Pemda Konawe dan Kemendikdasmen Bahas Rencana Pembangunan Sekolah Nasional Terintegrasi
SUARASULTRA.COM | KONAWE – Pemerintah Daerah (Pemda) Kabupaten Konawe siap mendukung penuh program strategis nasional di bidang pendidikan melalui rencana pembangunan Sekolah Nasional Terintegrasi (SNT).
Komitmen tersebut disampaikan langsung saat Bupati Konawe, H. Yusran Akbar, ST., menerima kunjungan perwakilan Kementerian Pendidikan Dasar dan Menengah (Kemendikdasmen) RI Sulawesi Tenggara, Junaidin Pagala, ST., MT., di Kantor Bupati Konawe, Rabu (2/9/2026).
Dalam pertemuannya yang didampingi Kepala Dinas Pendidikan dan Kebudayaan (Dikbud) Kabupaten Konawe, Ahmad Djauhari, S.Pd., M.Pd., Bupati Konawe menyampaikan apresiasi tinggi atas kepercayaan pemerintah pusat memilih Konawe sebagai lokasi proyek SNT.
Kepala Dinas Dikbud Konawe, Ahmad Djauhari, menjelaskan bahwa hadirnya SNT menjadi langkah nyata pemerintah dalam memperluas akses serta meningkatkan pemerataan layanan pendidikan berkualitas bagi generasi muda di Konawe.
“Alhamdulillah, tadi kami mendampingi Bapak Bupati Konawe menerima kunjungan perwakilan Kemendikdasmen.
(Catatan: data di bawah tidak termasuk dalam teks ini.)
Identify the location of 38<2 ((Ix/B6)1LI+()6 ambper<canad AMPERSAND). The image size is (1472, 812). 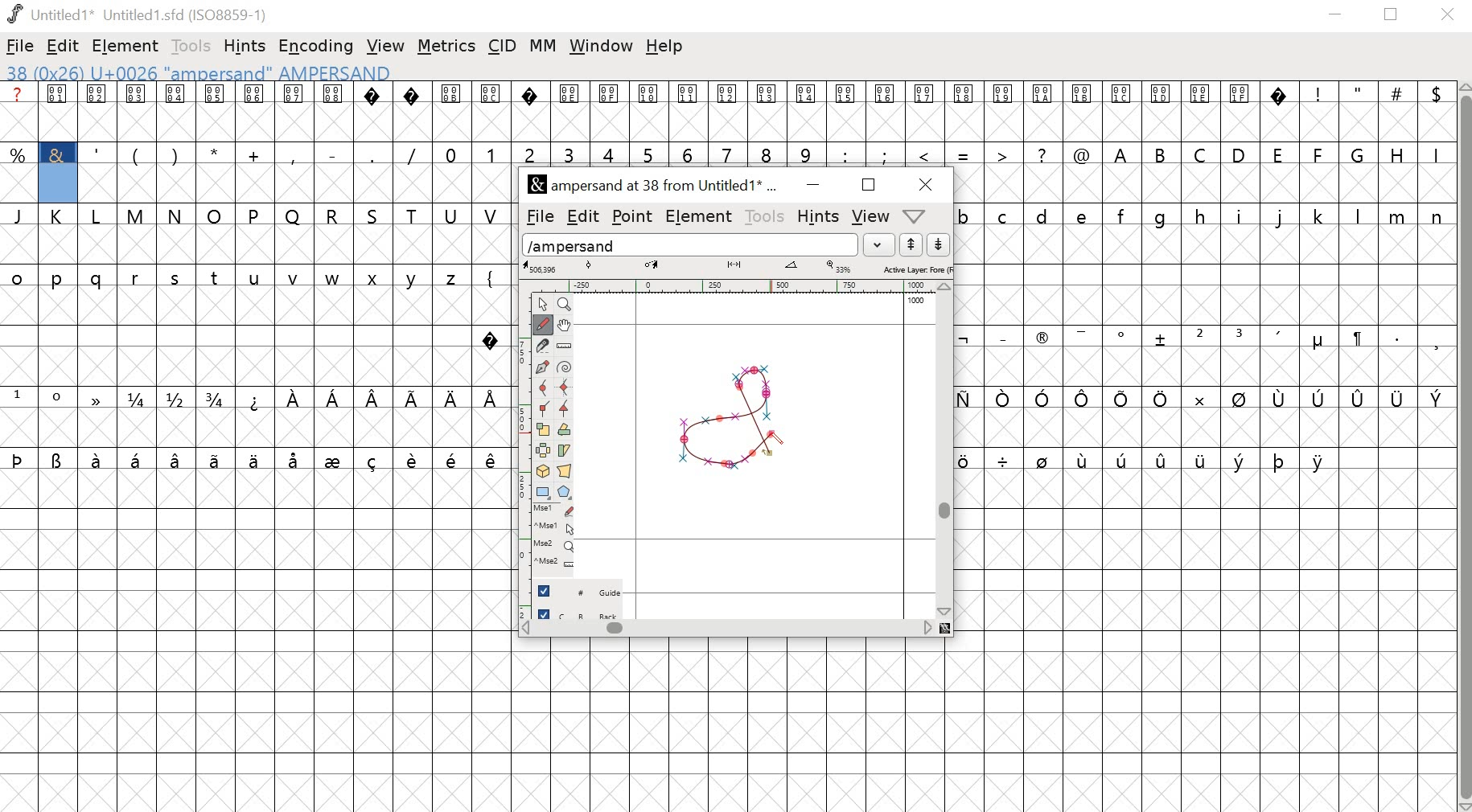
(197, 72).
Pemkab Konawe menyambut baik dan siap memberikan dukungan penuh terhadap rencana pembangunan Sekolah Nasional Terintegrasi ini,” ujar Ahmad Djauhari.
Terkait lokasi, kawasan SPP Wawotobi diproyeksikan menjadi tapak pembangunan SNT. Proyek ini diperkirakan membutuhkan lahan seluas 15 hingga 20 hektare dari total 50 hektare luas kawasan SPP Wawotobi saat ini.
Namun, karena area tersebut merupakan aset milik Pemerintah Provinsi Sulawesi Tenggara, Pemkab Konawe akan segera menindaklanjutinya melalui koordinasi lintas pemerintah.
“Pak Bupati akan berkonsultasi terlebih dahulu dengan Bapak Gubernur. Kawasan SPP luasnya sekitar 50 hektare, dan mudah-mudahan Bapak Gubernur bisa menyetujui pengalihan hibah aset sekitar 20 hektare untuk pembangunan SNT di Konawe,” tambahnya.
Ahmad menegaskan bahwa seluruh proses pembangunan saat ini masih berada pada tahapan konsultasi awal dan pematangan koordinasi. Pemkab Konawe berkomitmen mengawal setiap prosesnya agar dapat terealisasi demi kemajuan iklim pendidikan daerah.
“Masih tahap konsultasi. Mohon doanya supaya semua berjalan lancar. Kami akan berupaya memberikan yang terbaik untuk kemajuan pendidikan dan masa depan anak-anak kita,” tutupnya.